=== Section Start ===
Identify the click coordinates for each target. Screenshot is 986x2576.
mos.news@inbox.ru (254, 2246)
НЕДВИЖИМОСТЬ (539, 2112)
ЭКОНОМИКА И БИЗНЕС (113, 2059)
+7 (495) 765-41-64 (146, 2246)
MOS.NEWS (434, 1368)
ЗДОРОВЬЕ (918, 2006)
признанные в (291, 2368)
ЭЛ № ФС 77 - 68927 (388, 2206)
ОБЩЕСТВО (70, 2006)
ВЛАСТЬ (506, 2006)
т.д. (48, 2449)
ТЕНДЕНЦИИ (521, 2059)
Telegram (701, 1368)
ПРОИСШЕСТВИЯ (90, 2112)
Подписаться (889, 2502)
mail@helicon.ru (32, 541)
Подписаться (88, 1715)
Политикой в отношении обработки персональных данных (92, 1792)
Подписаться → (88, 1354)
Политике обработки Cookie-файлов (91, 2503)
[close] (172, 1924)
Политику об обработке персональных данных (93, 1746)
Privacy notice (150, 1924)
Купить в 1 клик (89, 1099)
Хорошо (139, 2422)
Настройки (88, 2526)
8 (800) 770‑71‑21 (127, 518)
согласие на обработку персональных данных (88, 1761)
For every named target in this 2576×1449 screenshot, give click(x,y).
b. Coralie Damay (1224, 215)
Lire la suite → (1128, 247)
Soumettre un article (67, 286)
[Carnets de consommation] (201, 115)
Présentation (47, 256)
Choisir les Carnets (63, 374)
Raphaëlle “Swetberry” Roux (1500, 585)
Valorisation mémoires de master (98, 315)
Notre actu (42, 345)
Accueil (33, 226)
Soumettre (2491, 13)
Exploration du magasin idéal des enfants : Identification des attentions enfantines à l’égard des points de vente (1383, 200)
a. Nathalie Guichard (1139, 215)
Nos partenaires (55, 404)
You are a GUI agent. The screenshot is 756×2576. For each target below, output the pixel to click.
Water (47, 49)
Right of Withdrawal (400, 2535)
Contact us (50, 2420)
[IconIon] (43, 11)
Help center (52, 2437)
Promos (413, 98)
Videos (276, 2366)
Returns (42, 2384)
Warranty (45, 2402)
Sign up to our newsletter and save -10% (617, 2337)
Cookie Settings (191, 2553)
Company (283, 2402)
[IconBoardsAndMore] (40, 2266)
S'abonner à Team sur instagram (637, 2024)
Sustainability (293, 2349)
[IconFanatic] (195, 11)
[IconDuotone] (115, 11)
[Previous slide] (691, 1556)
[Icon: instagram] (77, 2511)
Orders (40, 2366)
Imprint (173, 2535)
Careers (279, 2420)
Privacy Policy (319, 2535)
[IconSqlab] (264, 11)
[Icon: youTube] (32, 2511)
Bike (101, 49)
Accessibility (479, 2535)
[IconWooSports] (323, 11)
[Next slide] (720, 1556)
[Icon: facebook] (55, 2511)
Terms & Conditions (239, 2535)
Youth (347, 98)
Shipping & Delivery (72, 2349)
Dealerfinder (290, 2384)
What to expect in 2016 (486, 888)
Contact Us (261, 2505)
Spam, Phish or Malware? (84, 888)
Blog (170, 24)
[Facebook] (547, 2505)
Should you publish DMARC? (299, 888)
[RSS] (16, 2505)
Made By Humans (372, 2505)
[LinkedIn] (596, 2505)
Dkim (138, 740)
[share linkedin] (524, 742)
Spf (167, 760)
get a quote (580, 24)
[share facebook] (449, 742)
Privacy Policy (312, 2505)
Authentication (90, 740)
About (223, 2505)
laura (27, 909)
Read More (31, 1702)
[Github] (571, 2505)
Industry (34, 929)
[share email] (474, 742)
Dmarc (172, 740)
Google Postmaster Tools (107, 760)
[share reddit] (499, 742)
=== Section End ===
TASK GOAL - Tally how many lines of the material contain the word "Подписаться". The answer must be the number and nothing else.

SOLVED EXERCISE - 3